Agency chief information officers and chief acquisition officers have 90 days to come up a plan to purchase technology equipment and services to promote telework.
Office of Management and Budget Director Jacob Lew issued a memo yesterday detailing six specific steps CIOs and CAOs should take in putting new or updated telework policies in place. OMB is requiring these changes as part of the government’s implementation of the Telework Enhancement Act of 2010. President Obama signed the bill into law last December.
The memo also follows a booklet of helpful hints that the Office of Personnel Management released last week to help agencies meet the June 7 deadline to finalize their telework policies.

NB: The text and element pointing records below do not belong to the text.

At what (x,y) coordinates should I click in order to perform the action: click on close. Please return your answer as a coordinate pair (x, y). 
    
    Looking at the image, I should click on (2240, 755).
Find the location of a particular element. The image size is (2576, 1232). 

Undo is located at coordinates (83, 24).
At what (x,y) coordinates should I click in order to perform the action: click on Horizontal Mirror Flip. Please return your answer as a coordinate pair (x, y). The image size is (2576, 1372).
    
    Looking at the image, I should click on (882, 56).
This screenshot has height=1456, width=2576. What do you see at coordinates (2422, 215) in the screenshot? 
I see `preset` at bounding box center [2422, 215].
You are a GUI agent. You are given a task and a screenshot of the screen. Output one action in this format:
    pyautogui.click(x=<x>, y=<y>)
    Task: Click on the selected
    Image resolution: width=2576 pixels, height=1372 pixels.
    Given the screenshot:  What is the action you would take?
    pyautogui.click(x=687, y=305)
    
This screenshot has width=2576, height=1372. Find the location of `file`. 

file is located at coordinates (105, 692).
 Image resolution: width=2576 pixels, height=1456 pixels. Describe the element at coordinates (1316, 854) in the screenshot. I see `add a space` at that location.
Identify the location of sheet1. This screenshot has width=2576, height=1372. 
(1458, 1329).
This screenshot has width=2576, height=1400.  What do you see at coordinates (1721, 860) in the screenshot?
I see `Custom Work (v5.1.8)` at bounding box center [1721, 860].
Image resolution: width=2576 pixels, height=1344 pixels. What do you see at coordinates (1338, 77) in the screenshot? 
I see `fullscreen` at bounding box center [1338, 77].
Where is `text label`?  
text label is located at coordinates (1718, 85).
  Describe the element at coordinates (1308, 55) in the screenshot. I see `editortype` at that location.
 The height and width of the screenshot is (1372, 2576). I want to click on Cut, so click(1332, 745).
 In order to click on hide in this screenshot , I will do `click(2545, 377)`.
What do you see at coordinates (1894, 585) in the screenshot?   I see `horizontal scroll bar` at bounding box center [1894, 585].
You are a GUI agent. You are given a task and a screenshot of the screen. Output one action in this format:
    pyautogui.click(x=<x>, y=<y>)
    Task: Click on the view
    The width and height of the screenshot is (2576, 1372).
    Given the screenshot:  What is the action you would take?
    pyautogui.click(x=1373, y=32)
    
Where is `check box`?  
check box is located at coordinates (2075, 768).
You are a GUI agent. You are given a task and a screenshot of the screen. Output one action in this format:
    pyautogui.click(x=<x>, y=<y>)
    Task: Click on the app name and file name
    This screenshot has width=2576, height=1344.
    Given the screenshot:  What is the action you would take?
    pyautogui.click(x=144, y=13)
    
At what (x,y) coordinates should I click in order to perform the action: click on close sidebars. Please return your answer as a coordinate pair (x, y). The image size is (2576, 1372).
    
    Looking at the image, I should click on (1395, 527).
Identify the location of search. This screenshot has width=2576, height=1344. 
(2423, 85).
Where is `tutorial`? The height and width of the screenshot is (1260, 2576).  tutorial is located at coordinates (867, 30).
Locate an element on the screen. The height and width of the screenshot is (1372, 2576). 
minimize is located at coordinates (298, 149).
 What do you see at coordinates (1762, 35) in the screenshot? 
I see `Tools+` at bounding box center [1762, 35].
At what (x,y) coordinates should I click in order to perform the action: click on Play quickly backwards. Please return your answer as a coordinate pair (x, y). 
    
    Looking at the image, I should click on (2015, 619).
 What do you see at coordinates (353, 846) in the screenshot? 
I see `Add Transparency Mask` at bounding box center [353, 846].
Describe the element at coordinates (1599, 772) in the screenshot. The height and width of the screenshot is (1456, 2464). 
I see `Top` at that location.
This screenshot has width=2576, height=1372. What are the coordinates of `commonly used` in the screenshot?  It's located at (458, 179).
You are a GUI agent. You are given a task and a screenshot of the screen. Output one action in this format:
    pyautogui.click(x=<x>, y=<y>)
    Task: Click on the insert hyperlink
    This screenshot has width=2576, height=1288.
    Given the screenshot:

Lew’s memo stated agencies have a “broad discretion” in formulating these policies, but at a minimum should include:
Selecting and acquiring IT that best fits the needs of the government, and is technology and vendor neutral in acquisitions;
Determining which IT products and services meet the agencies’ needs, while considering the needs around remote access servers, client devices and internal resources accessible through remote access;
Prioritizing use of governmentwide and agencywide contracts for new acquisitions and renewal of services;
Deploying new and modernizing existing IT systems and infrastructure to support teleworking requirements;
Complying with federal security and privacy requirements;
Proper disposal of devices no longer in use to ensure protection of sensitive information.
OMB also will issue a second memo by June 7 detailing telework cybersecurity guidelines, Lew wrote.
The law is intended to make it easier for employees to telework. Under the law agencies must take several steps including designating a telework managing officer to oversee telecommuting, provide more training about teleworking and incorporate telework into agency continuity of operations plans.
OPM’s latest report on governmentwide telework from February found more employees are working outside the office on a regular basis. OPM’s survey found 11,000 more employees teleworked in 2009 than in 2008, and about 22 percent of all feds teleworked at least some of the time.